What is needed: Please select each line below that contains the string "pixels", matching case exactly, and copy those lines.

Saved data entries:
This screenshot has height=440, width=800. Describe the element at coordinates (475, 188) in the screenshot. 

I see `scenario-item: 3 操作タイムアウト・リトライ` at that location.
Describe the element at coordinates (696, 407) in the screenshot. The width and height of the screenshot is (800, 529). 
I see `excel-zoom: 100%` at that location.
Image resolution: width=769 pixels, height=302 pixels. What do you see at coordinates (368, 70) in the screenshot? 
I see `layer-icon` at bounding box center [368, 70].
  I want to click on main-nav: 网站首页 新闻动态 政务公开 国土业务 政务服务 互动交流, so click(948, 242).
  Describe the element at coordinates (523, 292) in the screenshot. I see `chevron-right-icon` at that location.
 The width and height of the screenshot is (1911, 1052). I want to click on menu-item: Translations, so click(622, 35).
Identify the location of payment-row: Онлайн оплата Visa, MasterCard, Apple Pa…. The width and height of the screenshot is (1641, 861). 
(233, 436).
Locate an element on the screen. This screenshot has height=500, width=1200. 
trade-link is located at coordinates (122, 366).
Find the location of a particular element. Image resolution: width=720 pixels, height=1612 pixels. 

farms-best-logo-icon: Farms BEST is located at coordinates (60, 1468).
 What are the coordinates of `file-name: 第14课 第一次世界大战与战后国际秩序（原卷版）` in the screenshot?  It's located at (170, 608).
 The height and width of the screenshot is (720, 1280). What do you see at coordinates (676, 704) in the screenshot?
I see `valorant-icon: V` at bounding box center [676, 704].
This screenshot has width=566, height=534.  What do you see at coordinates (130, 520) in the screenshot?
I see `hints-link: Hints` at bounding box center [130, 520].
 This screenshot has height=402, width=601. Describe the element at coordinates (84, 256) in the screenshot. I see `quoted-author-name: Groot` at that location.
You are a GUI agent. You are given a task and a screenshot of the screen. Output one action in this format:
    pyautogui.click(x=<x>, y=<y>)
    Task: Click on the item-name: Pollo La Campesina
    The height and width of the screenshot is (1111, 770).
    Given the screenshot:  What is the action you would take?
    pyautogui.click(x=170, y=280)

Answer box:
Image resolution: width=769 pixels, height=302 pixels. What do you see at coordinates (368, 70) in the screenshot? 
Find the location of a particular element. Image resolution: width=720 pixels, height=1612 pixels. 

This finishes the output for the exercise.